■ **SET PROBLEM**
Reproduce the lines from the line with "Task: Click the key" up to and including the line with "I will coord(33,64).", changing "checkmark" to "tick mark" wherever it appears and leaving everything else unchanged.

■ **MATERIAL FOR THE TASK**
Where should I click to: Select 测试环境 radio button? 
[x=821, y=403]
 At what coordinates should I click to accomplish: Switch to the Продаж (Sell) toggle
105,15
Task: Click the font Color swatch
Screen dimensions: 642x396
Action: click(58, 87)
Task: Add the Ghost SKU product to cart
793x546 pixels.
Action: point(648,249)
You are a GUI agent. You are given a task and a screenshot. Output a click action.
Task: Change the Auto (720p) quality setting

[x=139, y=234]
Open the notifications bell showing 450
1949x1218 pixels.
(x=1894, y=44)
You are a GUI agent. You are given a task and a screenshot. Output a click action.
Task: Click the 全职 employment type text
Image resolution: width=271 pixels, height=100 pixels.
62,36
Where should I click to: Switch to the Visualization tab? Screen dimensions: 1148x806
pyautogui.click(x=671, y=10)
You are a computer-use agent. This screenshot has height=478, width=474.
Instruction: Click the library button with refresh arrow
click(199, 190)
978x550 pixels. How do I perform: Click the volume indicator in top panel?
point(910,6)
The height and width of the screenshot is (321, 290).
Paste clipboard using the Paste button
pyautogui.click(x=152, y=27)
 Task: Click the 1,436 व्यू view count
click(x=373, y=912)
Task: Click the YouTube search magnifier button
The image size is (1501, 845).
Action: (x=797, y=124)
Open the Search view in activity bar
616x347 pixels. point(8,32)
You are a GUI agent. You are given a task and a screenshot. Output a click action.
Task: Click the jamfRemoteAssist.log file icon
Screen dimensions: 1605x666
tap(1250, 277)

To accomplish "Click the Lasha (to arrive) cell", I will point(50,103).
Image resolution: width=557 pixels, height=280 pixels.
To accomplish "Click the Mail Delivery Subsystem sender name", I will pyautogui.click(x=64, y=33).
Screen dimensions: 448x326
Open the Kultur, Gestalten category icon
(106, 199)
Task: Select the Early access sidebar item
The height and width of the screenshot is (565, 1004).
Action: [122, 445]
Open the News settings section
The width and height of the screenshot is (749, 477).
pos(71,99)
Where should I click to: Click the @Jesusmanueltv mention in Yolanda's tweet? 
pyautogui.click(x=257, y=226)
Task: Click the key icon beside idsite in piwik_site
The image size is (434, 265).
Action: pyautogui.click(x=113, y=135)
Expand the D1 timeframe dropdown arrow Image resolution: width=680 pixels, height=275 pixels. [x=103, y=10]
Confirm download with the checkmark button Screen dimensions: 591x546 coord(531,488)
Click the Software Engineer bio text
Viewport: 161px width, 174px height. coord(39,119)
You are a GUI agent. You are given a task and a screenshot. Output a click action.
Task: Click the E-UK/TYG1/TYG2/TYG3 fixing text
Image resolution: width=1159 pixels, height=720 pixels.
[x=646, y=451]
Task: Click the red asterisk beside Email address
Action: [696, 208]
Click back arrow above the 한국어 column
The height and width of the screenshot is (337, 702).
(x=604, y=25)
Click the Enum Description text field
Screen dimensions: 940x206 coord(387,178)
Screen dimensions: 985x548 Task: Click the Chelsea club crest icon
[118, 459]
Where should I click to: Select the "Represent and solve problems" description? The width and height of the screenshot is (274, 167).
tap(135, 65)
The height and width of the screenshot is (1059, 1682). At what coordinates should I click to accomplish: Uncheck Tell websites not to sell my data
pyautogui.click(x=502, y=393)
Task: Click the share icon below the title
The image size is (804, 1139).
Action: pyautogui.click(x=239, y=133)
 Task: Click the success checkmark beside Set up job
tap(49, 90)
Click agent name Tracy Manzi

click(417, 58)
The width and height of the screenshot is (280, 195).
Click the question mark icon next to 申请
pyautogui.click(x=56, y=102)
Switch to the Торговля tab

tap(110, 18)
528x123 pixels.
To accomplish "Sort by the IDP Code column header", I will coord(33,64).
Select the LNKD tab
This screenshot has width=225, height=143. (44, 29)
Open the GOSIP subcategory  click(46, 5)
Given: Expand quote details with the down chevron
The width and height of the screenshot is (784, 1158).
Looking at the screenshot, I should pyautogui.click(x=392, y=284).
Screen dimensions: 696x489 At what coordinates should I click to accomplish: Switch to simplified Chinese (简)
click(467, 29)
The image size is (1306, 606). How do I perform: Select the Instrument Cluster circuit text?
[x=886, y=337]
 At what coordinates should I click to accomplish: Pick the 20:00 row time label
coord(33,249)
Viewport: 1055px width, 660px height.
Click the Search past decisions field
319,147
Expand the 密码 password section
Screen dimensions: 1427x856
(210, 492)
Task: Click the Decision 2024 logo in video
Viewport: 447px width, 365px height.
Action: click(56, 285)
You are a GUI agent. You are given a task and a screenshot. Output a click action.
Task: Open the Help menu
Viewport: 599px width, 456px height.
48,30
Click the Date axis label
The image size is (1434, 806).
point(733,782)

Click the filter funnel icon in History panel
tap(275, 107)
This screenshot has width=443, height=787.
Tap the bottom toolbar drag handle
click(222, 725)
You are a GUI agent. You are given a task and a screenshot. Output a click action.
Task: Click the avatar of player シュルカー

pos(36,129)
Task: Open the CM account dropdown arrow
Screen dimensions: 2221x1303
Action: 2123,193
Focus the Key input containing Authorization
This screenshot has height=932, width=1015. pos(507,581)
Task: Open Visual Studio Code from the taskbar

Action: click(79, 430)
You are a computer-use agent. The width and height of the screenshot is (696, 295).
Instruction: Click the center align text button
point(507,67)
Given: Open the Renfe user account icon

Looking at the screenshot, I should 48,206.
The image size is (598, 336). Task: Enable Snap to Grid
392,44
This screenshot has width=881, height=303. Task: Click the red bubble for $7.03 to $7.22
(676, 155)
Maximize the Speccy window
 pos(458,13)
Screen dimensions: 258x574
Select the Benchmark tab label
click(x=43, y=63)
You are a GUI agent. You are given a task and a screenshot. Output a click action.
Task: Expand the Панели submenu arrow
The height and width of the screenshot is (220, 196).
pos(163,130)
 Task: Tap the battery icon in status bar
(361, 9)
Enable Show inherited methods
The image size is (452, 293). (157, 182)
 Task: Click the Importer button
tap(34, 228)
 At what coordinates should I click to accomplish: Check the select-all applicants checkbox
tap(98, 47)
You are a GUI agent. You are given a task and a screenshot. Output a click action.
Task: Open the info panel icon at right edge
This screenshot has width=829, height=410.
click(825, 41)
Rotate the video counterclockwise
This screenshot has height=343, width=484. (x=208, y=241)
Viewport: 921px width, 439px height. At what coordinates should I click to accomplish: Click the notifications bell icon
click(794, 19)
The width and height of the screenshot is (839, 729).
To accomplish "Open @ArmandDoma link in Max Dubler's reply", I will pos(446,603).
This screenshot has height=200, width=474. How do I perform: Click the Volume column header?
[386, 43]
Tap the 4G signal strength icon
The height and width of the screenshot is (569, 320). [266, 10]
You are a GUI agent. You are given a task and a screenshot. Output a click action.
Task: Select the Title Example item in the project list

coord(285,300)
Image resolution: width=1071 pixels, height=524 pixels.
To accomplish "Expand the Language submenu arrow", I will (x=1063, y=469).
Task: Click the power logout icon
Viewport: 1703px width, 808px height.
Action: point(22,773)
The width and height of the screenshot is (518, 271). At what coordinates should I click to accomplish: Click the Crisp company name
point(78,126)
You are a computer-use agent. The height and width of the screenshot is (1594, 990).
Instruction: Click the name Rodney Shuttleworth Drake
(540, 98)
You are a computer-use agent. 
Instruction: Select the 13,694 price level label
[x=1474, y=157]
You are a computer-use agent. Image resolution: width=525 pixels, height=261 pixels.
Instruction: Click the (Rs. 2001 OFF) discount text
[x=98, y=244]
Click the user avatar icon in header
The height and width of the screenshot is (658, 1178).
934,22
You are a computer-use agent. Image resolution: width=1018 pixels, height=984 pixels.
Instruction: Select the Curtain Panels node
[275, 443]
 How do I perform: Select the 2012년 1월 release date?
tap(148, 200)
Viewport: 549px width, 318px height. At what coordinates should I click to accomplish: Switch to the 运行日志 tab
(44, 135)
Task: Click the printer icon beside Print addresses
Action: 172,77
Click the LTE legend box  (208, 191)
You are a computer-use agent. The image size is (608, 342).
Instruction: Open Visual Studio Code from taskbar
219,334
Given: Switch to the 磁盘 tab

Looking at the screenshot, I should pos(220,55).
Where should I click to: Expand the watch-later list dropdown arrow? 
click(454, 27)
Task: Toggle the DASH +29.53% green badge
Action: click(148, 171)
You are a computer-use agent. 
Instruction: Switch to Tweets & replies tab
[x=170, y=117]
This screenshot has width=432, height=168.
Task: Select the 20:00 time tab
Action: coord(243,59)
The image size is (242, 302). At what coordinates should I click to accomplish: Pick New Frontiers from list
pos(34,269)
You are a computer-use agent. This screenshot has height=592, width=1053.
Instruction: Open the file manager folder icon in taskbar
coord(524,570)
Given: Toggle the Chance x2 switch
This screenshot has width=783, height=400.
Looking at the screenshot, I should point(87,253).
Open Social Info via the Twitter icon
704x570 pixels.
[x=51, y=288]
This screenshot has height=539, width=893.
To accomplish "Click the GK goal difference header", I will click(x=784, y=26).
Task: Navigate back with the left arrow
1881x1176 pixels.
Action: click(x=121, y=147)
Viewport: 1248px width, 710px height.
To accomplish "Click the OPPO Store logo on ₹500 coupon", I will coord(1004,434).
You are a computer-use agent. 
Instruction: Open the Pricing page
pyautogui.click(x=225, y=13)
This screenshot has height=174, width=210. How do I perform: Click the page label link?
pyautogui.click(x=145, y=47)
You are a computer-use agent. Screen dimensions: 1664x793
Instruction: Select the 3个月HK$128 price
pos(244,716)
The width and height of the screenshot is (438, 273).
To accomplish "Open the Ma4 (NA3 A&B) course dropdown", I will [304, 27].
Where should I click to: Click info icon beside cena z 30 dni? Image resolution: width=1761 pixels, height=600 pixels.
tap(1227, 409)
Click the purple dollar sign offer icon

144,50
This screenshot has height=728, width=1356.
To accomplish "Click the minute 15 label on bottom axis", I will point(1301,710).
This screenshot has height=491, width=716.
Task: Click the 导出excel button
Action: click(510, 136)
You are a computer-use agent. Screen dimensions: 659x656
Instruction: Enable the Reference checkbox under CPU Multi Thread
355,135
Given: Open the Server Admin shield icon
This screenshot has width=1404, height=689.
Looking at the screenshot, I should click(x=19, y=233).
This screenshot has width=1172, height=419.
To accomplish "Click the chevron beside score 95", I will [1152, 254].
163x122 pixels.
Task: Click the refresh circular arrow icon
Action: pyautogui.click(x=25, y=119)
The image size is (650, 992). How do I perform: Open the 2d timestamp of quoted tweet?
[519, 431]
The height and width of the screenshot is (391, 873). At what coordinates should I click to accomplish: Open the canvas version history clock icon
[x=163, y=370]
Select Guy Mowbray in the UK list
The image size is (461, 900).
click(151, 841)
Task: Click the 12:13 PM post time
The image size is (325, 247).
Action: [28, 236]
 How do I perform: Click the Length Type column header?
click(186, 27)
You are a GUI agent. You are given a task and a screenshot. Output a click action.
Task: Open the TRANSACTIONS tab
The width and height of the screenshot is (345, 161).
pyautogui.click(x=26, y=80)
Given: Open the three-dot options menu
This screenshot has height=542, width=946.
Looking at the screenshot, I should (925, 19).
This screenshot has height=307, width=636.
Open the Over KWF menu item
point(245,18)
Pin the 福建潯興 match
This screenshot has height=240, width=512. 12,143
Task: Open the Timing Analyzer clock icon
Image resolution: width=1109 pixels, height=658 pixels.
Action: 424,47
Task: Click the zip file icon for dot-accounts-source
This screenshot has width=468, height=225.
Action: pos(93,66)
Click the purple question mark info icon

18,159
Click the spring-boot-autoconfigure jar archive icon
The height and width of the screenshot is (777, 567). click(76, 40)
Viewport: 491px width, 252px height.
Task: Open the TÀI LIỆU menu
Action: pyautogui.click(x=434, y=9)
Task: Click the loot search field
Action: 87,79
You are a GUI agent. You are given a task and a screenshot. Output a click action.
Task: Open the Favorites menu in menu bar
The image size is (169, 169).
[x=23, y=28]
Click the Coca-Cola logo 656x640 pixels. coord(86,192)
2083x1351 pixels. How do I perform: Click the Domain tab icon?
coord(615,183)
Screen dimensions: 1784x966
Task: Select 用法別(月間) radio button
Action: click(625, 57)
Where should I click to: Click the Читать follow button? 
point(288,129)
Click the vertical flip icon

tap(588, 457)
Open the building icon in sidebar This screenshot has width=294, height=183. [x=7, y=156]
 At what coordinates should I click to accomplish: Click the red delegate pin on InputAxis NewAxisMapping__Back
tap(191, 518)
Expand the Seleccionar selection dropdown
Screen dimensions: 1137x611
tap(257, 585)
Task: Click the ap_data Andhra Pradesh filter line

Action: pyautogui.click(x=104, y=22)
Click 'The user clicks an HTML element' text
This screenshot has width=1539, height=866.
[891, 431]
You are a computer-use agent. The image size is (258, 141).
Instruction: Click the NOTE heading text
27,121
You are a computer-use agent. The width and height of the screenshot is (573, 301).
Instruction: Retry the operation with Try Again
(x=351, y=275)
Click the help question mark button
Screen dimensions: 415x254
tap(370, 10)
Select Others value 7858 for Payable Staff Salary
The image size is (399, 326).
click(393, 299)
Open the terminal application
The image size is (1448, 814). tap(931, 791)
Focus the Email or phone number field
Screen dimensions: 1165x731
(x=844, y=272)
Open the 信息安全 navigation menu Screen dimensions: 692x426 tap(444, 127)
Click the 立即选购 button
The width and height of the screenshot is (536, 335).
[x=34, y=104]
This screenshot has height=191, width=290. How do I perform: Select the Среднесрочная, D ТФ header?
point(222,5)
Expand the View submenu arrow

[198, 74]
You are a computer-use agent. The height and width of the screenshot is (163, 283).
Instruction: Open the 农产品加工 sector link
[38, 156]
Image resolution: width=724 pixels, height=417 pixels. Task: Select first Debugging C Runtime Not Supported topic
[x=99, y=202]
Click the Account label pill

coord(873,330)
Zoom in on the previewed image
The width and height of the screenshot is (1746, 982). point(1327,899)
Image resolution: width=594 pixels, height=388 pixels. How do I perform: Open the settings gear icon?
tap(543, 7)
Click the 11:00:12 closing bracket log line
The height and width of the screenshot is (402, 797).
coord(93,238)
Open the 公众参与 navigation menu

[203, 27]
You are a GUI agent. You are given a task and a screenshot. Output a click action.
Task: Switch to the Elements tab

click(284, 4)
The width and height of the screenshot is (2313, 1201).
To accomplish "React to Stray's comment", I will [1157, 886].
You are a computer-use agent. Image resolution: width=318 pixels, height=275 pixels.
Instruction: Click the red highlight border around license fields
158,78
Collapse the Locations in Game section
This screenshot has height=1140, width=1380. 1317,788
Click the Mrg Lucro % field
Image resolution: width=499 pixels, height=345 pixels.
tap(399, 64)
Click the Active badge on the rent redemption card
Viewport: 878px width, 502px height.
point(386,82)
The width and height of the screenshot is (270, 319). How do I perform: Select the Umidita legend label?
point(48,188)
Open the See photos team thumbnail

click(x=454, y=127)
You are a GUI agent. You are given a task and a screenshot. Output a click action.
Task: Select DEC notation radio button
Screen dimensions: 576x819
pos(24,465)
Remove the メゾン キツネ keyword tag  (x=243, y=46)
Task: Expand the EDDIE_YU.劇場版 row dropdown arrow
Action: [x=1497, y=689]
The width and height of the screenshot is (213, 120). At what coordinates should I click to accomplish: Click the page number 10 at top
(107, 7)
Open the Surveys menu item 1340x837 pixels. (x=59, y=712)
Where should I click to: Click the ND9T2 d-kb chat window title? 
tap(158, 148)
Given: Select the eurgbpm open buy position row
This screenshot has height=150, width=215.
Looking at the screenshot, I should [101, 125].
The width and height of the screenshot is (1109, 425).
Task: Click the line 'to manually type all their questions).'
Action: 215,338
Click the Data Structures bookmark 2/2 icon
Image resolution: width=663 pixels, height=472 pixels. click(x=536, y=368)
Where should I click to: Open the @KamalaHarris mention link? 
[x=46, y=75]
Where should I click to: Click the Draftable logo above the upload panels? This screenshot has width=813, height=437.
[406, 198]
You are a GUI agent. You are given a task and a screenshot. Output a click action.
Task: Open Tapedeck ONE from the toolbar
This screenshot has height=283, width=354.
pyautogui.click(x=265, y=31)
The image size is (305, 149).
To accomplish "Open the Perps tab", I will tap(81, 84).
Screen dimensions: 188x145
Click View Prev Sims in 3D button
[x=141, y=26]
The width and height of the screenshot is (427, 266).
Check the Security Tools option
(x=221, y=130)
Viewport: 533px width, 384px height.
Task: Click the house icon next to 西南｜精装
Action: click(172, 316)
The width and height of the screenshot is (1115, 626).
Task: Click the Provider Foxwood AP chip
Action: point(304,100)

■ **RESPONSE FOR THIS EXERCISE**
Task: Click the key icon beside idsite in piwik_site
The image size is (434, 265).
Action: pyautogui.click(x=113, y=135)
Expand the D1 timeframe dropdown arrow Image resolution: width=680 pixels, height=275 pixels. [x=103, y=10]
Confirm download with the tick mark button Screen dimensions: 591x546 coord(531,488)
Click the Software Engineer bio text
Viewport: 161px width, 174px height. coord(39,119)
You are a GUI agent. You are given a task and a screenshot. Output a click action.
Task: Click the E-UK/TYG1/TYG2/TYG3 fixing text
Image resolution: width=1159 pixels, height=720 pixels.
[x=646, y=451]
Task: Click the red asterisk beside Email address
Action: [696, 208]
Click back arrow above the 한국어 column
The height and width of the screenshot is (337, 702).
(x=604, y=25)
Click the Enum Description text field
Screen dimensions: 940x206 coord(387,178)
Screen dimensions: 985x548 Task: Click the Chelsea club crest icon
[118, 459]
Where should I click to: Select the "Represent and solve problems" description? The width and height of the screenshot is (274, 167).
tap(135, 65)
The height and width of the screenshot is (1059, 1682). At what coordinates should I click to accomplish: Uncheck Tell websites not to sell my data
pyautogui.click(x=502, y=393)
Task: Click the share icon below the title
The image size is (804, 1139).
Action: pyautogui.click(x=239, y=133)
 Task: Click the success tick mark beside Set up job
tap(49, 90)
Click agent name Tracy Manzi

click(417, 58)
The width and height of the screenshot is (280, 195).
Click the question mark icon next to 申请
pyautogui.click(x=56, y=102)
Switch to the Торговля tab

tap(110, 18)
528x123 pixels.
To accomplish "Sort by the IDP Code column header", I will coord(33,64).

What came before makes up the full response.